写真を撮ること

1月 20th, 2012
先日、盛岡のミニコミ誌「てくり」のイベントで2日間限定のポートレート撮影会を行った。場所は、中ノ橋通りの「唐たけし寫場」。
この建物と、館主でありカメラマンであった唐たけしさんについては、次々号の「てくり」で詳しくお伝えするので割愛するが、カメラマンを務めた僕自身はもちろんこと、カメラの前に立ってくれた方々にとっても、とても有意義な時間になったように思う。
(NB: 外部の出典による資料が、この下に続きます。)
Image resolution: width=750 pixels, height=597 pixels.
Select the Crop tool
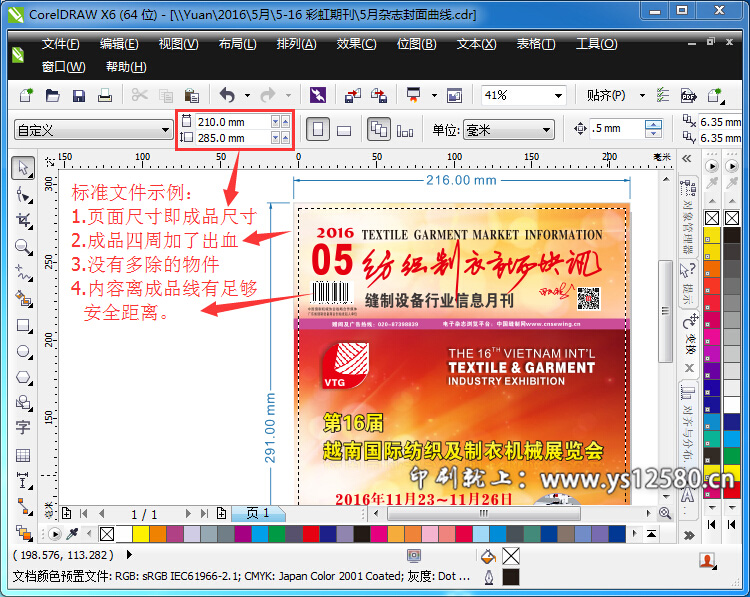(x=23, y=220)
この写真館の歴史は、昭和10年からだそうだが、特徴はモダンなスタジオ一杯に設けられた北側だろう。
現在のように人口光を生み出す機材の少ない時代のことである。自然光をいかに上手く取り入れるか。そのために設けたのが北側の窓だった。
一般的な感覚では採光窓は南か東となる。太陽に向けて、という方角である。
北側の窓は、当然、東や南より採光性に劣る。しかし、写真を撮るにはとても良い光となる。東や南の窓は直接太陽の光を拾うのに対し、北側の窓は、太陽ではなく空の光、太陽光が空一面で乱反射したその光を拾う。直接光ではないため、とても穏やかな光が一日に渡って安定して届けられるのだ。

この光の特徴がそのまま写真となる。
北側の窓からの光はハイライトからシャドウまで穏やかなグラデーションを作りながら被写体へと届けられる。
うっすらと青みを帯びた白い光のベールが被写体を包み込むといった感じだろうか。
より柔らかな光となる冬であることも手伝って、今回の撮影会では、とくにその美しさが増していたように感じた。
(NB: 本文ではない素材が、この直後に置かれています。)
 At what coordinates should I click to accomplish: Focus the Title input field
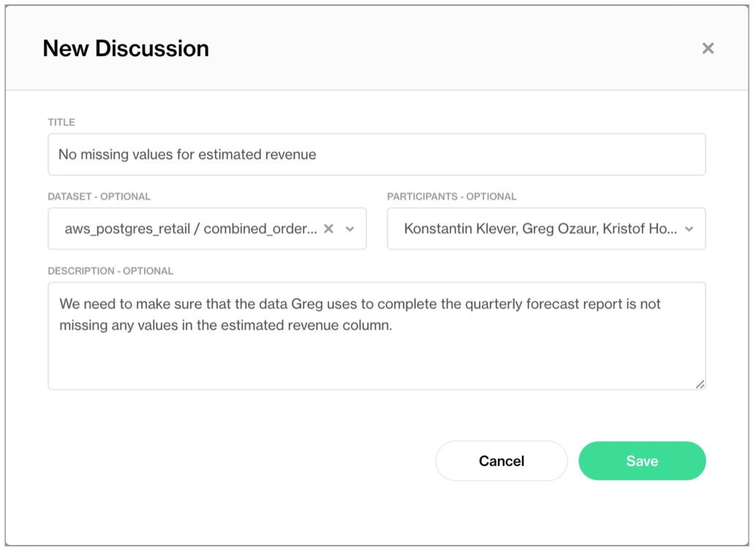377,154
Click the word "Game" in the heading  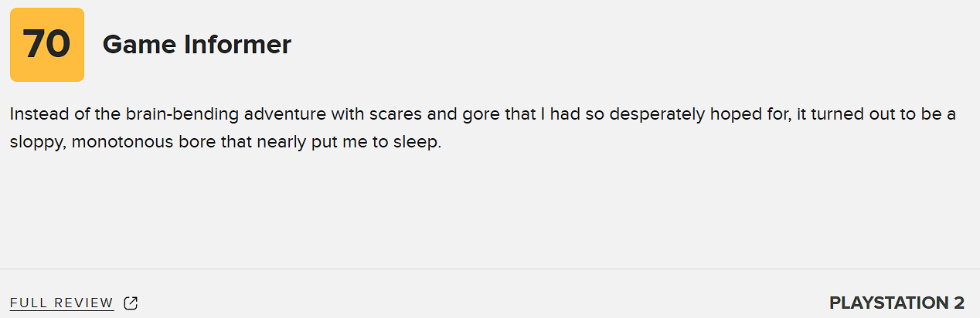139,45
今回、撮影をご希望された方は、一人の方もあれば家族で、あるいは愛犬と一緒だったりとさまざまだった。
なので、写真を撮られたいと思った理由それぞれだろうが、今の自分や家族の姿を写真として残しておきたいという思いは共通していたように感じた。照れ、はにかみながらも、カメラの前に立ち、それぞれが持つ「今」という時間を表現してくれた。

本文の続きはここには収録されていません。